Background

Code42 CrashPlan is a backup service that promises unlimited backup for a fixed monthly fee. I have been using them since 2010 I think. It works, but performance has always been an issue – CPU usage was high, memory consumption was high, and upload speed was fairly abysmal. Support was referring me to this article and the following quote specifically:

Code42 app users can expect to back up about 10 GB of information per day on average if the user’s computer is powered on and not in standby mode.

I was getting my upload rate consistently capped at 132kB/sec which coincidentally translates to 10GB/day. At that point I concluded that perhaps they are throttling me, unsurprisingly, since nothing unlimited can be expected to be offered at a flat rate, there have to be limitations, and having that support article in front of me was convincing enough for me to conclude that this was by design.

This of course was unacceptable for my use cases so I have since migrated to another solution – duplicacy backup software coupled with third party cloud block storage provider as a destination and was fairly happy with the performance.

Recently however it was pointed to me that my upload issues with CrashPlan could have likely been caused not by Code42 bandwidth management on the server side but rather by local backup engine chocking when trying to deduplicate massive amount of data. Massive in this case was still under 1TB, but apparently that was sufficient for the java based backup engine to peg Atom C3000 processor.

Solution

I have attempted to do the following unsuccessfully:

  • Disable compression on each backup set.
  • Set an upper limit on the file size that is subject to deduplication
  • Set deduplication mode to AUTOMATIC or MINIMAL

I eventually found that the only way to drop CPU usage and fix the upload rate was to disable deduplication altogether:

sed -i "s/<dataDeDupAutoMaxFileSizeForWan>[0-9]*<\/dataDeDupAutoMaxFileSizeForWan>/<dataDeDupAutoMaxFileSizeForWan>1<\/dataDeDupAutoMaxFileSizeForWan>/g" my.service.xml

The dataDeDupAutoMaxFileSizeForWan filters files subject to deduplication when backing up to WAN destinations by maximum size. The default value of 0 means “no limit”. Changing this value to the smallest positive size (1 byte) effectively disables deduplication.

You would need to stop CrashPlan engine, update the xml config file, and then start the engine; otherwise your changes won’t persist as CrashPlan writes out the configuration on shutdown.

Caveats

Code42 warns about potential implication of disabling deduplication in this article here. Depending on the type of data it may be counterproductive to do so – for example, for large files only portions of which change frequently, such as VM images, the savings of time due to reduced upload size could more than offset performance loss due to deduplication. The impact and benefits of this change should be evaluated and measured for specific backup set before committing.

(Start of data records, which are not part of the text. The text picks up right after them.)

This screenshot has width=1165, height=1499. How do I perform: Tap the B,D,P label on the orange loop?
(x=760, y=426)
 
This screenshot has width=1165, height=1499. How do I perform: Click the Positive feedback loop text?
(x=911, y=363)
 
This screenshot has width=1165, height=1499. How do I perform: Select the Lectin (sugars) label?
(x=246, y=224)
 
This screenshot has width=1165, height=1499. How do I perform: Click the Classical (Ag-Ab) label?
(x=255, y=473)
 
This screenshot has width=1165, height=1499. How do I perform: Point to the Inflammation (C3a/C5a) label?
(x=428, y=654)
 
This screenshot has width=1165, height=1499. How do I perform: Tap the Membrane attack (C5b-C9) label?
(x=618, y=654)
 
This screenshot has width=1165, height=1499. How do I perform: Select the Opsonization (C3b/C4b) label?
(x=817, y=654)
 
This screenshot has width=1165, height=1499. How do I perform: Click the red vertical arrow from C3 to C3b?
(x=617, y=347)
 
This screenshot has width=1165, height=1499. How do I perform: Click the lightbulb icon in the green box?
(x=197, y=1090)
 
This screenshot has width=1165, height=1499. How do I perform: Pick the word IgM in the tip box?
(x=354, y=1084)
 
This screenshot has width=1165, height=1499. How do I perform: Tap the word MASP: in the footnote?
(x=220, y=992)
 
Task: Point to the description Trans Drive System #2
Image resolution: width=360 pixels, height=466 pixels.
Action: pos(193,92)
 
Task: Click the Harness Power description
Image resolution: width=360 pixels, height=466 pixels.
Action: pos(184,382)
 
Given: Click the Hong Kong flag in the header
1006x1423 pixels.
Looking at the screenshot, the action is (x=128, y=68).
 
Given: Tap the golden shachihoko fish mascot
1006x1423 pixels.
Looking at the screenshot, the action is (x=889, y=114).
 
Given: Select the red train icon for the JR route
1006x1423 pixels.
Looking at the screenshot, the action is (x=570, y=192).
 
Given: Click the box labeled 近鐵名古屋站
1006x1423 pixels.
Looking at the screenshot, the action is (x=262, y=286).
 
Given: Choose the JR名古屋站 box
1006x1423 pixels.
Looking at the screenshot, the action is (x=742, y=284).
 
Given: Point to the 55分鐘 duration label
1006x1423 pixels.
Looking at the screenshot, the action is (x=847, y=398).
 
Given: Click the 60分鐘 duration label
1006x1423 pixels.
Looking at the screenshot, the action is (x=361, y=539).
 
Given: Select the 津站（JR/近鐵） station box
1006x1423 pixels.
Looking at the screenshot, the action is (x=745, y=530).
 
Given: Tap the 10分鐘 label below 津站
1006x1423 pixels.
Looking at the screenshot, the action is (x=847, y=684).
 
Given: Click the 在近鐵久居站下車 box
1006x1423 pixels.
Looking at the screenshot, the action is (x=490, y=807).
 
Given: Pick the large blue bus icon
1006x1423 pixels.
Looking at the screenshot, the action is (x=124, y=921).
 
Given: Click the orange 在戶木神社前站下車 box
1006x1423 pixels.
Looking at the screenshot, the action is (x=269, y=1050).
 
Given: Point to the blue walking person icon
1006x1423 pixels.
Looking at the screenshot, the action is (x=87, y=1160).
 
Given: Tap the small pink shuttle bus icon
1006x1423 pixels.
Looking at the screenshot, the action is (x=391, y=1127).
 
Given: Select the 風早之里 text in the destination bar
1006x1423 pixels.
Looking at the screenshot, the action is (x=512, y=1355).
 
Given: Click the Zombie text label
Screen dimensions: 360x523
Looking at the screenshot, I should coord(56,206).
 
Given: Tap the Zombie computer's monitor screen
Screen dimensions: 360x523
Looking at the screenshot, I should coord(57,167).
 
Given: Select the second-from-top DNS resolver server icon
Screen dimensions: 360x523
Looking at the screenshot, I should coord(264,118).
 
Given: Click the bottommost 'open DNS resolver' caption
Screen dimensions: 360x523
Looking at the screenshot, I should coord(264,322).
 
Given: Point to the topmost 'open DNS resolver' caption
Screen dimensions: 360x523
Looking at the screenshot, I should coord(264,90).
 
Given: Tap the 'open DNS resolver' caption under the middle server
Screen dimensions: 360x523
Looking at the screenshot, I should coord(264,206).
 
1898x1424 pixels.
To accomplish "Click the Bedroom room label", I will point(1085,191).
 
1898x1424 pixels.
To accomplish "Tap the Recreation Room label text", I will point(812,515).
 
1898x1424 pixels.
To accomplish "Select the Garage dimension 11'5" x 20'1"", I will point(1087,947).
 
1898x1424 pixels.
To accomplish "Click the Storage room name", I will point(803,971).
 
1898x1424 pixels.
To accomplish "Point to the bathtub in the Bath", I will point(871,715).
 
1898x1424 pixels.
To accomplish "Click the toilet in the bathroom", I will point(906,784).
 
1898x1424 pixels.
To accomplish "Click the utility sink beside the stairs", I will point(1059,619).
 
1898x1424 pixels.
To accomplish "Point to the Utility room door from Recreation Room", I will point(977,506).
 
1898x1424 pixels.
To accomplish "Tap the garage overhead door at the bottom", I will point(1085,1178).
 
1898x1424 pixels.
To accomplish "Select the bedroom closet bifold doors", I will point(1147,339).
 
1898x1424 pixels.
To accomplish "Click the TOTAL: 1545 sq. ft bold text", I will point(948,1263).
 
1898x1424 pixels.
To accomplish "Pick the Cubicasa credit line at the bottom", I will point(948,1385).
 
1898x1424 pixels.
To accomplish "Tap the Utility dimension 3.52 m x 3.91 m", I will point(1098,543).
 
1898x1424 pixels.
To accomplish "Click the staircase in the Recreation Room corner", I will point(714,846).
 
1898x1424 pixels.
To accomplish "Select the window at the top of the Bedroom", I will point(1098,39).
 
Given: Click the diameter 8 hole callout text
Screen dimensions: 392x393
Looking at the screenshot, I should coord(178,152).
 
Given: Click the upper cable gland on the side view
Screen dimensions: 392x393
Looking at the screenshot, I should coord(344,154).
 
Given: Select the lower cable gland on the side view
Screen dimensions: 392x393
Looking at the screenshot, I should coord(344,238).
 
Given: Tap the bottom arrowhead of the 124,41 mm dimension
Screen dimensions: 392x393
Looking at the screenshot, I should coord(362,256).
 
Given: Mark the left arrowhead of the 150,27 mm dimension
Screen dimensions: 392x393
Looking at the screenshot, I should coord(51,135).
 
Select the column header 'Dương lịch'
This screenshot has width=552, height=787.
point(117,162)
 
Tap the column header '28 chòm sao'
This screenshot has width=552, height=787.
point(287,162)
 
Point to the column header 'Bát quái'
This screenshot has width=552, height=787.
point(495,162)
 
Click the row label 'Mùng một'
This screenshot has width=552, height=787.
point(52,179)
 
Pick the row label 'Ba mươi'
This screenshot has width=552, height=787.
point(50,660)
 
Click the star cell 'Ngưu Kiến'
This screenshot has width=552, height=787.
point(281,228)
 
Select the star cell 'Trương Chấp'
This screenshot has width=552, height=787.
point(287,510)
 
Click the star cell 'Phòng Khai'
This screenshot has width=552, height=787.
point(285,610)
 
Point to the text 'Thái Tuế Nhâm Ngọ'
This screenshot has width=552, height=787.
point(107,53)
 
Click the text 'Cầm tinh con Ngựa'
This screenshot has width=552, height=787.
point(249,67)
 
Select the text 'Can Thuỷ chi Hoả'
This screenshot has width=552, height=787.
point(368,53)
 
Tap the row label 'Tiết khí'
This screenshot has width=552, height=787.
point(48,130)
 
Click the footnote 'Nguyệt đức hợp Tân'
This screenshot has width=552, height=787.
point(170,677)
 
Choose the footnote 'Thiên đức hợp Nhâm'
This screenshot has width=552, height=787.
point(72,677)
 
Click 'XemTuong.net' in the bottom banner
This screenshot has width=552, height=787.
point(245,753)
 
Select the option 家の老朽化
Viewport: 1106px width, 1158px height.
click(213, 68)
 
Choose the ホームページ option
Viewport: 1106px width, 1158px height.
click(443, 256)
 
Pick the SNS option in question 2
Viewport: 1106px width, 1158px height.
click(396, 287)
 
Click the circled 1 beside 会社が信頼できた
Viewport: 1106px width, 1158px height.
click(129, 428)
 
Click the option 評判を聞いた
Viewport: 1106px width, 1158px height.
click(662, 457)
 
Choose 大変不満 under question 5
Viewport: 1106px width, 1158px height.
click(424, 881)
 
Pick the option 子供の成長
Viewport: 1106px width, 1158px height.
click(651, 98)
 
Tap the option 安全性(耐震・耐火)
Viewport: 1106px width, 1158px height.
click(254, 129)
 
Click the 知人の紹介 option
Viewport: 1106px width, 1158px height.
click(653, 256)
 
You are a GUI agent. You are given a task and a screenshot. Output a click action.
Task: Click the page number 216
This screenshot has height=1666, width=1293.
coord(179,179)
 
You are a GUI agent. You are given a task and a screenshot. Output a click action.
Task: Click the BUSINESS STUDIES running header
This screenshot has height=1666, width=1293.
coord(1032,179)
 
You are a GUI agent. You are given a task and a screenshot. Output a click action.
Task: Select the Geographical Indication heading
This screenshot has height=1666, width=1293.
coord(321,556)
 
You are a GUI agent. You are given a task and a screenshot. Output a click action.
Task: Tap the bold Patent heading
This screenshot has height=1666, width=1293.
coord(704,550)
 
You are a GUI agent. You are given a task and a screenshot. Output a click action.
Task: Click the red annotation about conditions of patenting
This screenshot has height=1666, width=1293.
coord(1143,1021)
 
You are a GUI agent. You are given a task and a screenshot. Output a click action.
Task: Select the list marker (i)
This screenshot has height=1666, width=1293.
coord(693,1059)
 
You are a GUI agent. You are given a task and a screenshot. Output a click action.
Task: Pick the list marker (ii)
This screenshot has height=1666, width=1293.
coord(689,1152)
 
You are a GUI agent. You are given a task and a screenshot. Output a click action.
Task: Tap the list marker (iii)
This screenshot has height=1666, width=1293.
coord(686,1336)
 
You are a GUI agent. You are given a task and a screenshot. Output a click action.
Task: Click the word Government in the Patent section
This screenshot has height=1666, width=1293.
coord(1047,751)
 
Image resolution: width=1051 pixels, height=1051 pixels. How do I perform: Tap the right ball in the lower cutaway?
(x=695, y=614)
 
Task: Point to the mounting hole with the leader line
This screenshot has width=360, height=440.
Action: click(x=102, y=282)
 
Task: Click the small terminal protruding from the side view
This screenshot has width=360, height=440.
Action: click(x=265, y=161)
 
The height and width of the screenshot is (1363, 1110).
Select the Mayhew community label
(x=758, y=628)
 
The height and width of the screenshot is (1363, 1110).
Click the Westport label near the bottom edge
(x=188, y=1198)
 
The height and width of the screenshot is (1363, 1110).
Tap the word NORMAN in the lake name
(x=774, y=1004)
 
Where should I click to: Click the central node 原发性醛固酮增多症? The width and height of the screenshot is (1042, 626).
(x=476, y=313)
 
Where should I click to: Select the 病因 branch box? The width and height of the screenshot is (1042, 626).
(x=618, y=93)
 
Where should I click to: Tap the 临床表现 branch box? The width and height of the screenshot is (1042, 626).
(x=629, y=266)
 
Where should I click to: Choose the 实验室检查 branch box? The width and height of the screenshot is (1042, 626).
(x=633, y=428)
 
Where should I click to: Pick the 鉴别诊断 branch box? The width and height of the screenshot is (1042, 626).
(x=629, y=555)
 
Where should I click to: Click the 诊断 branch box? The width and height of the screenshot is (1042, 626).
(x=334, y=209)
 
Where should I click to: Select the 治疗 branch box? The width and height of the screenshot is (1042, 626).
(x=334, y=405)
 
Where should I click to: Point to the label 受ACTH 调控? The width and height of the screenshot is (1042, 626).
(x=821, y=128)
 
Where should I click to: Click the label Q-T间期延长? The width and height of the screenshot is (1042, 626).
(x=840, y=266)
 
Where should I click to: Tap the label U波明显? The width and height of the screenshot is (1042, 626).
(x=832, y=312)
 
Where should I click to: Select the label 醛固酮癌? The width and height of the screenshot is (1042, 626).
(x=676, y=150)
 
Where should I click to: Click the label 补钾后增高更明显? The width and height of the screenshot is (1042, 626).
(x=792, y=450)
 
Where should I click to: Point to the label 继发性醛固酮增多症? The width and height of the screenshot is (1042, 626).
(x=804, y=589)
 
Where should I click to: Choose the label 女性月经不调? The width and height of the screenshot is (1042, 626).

For most home users however (who mostly backup photos. videos, and other media; in other words data that due to its nature is unique and incompressible) deduplication provides no benefits and can be safely disabled yielding net gain in backup performance. These users may also benefit from disabling compression selectively (or even altogether) for some or all backup sets, however I haven’t noticed any significant impact of this change on my own dataset.

sed -i "s/<compression>ON<\/compression>/<compression>AUTOMATIC<\/compression>/g" my.service.xml

Final words

Code42 should seriously consider substantially overhauling their backup client software as this sort of performance is not acceptable. The impact of this will only become worse as the backup set grows over time. It does however provide them with a “natural” throttling mechanism, so I can see why they would be hesitant to optimize the performance. I’m just speculating here, but apparently the cost of additional bandwidth consumed by the few users that bother to disable deduplication is more than offset by savings on storage utilization due to effective rate limiting all other customers, punishing the users proportionally to the amount of data they have. It’s pretty slick if you think about it.